SHINDO K; KAWASHIMA K; USHIBA J; OTA N; ITO M; OTA T; KIMURA A; LIU M
J REHABIL MED , 2011, vol. 43, n° 10, p. 951-957
Doc n°: 154820
Localisation : Documentation IRR

D.O.I. : http://dx.doi.org/DOI:10.2340/16501977-0859
Descripteurs : AK3 - EEG , DD85 - PATHOLOGIE - MAIN-DOIGTS, AF21 - ACCIDENTS VASCULAIRES CEREBRAUX

OBJECTIVE: To explore the effectiveness of neurorehabilitative training using an
electroencephalogram-based brain- computer interface for hand paralysis following
stroke. DESIGN: A case series study. SUBJECTS: Eight outpatients with chronic
stroke demonstrating moderate to severe hemiparesis. METHODS: Based on analysis
of volitionally decreased amplitudes of sensory motor rhythm during motor imagery
involving extending the affected fingers, real-time visual feedback was provided.

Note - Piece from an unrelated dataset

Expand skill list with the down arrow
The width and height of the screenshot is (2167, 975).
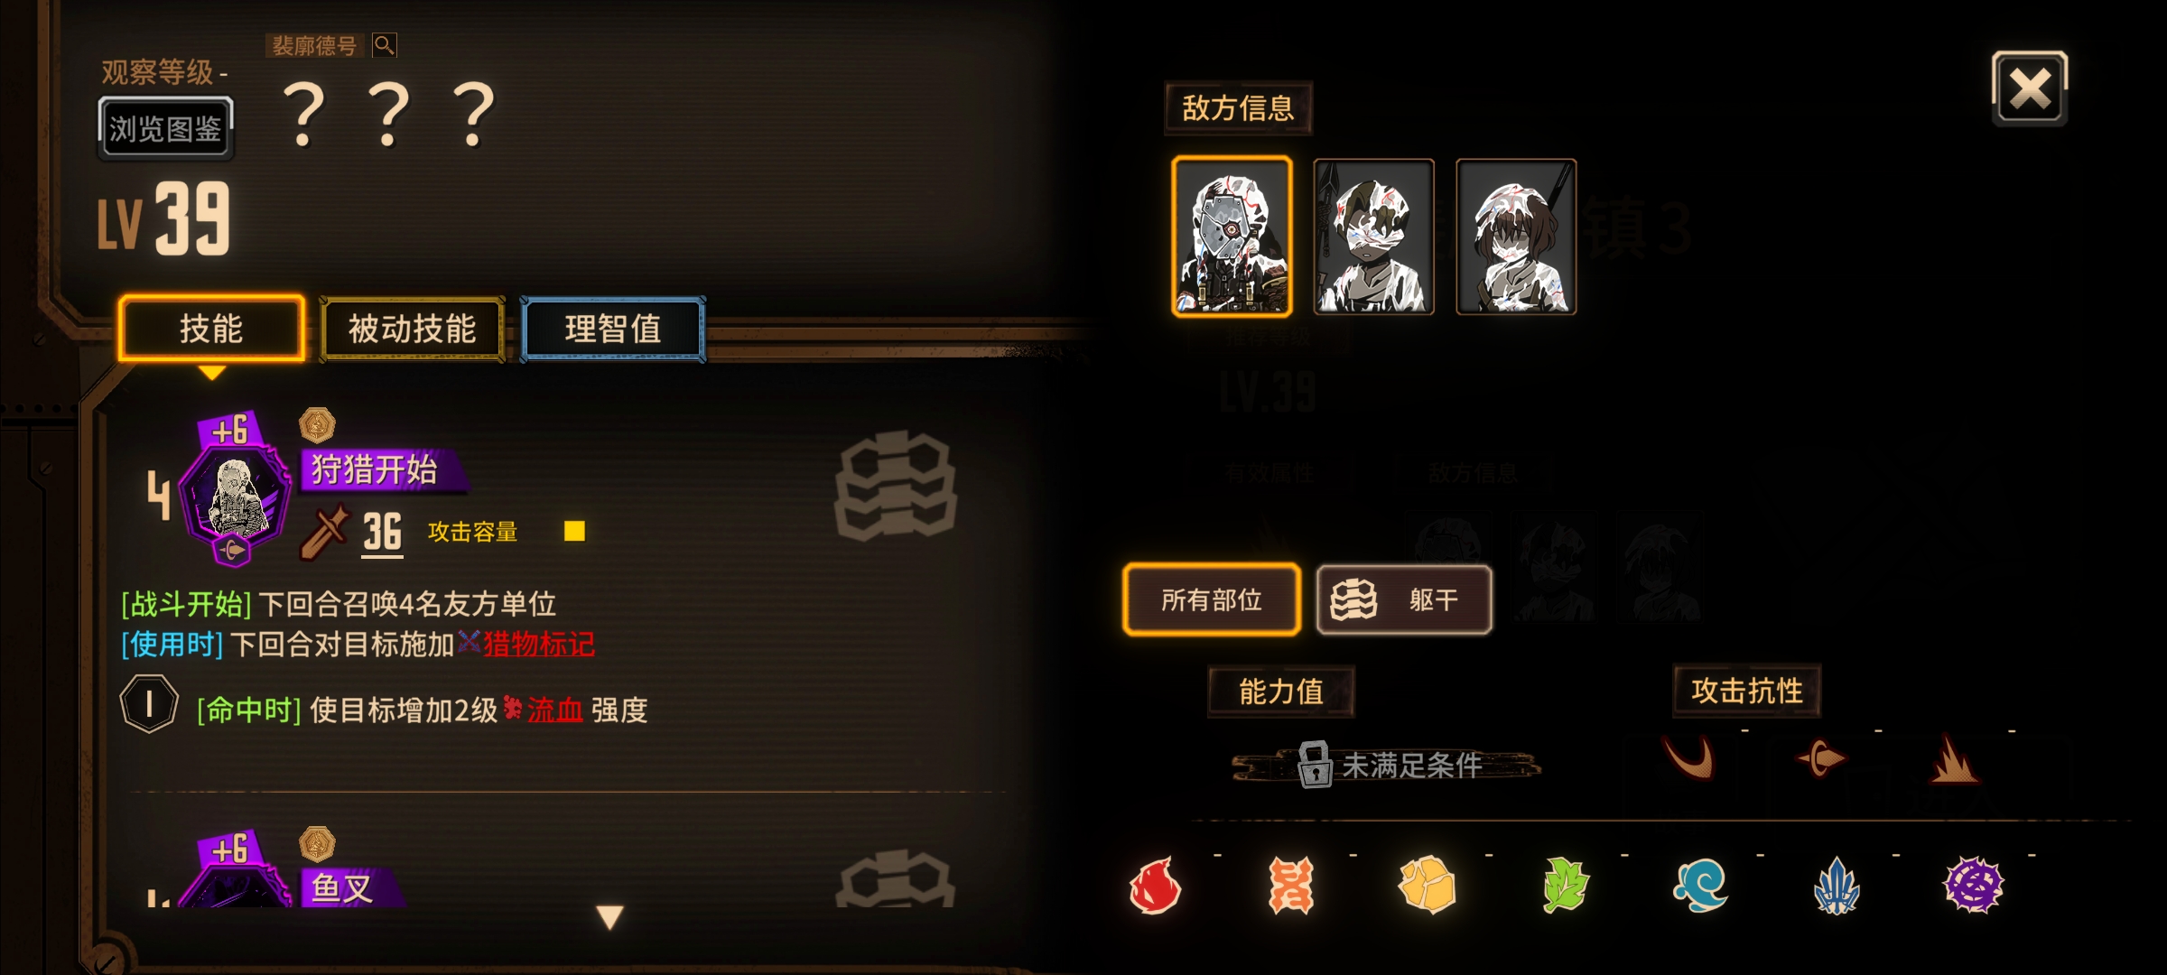(x=610, y=917)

After successful motor imagery, a mechanical orthosis partially extended the
fingers. Brain-computer interface interventions were carried out once or twice a
week for a period of 4-7 months, and clinical and neurophysiological examinations
pre- and post-intervention were compared.
RESULTS: New voluntary
electromyographic activity was measured in the affected finger extensors in 4
cases who had little or no muscle activity before the training,
and the other
participants exhibited improvement in finger function. Significantly greater
suppression of the sensory motor rhythm over both hemispheres was observed during
motor imagery. Transcranial magnetic stimulation showed increased cortical
excitability in the damaged hemisphere. Success rates of brain-computer interface
training tended to increase as the session progressed in 4 cases. CONCLUSION:
Brain-computer interface training appears to have yielded some improvement in
motor function and brain plasticity. Further controlled research is needed to
clarify the role of the brain-computer interface system.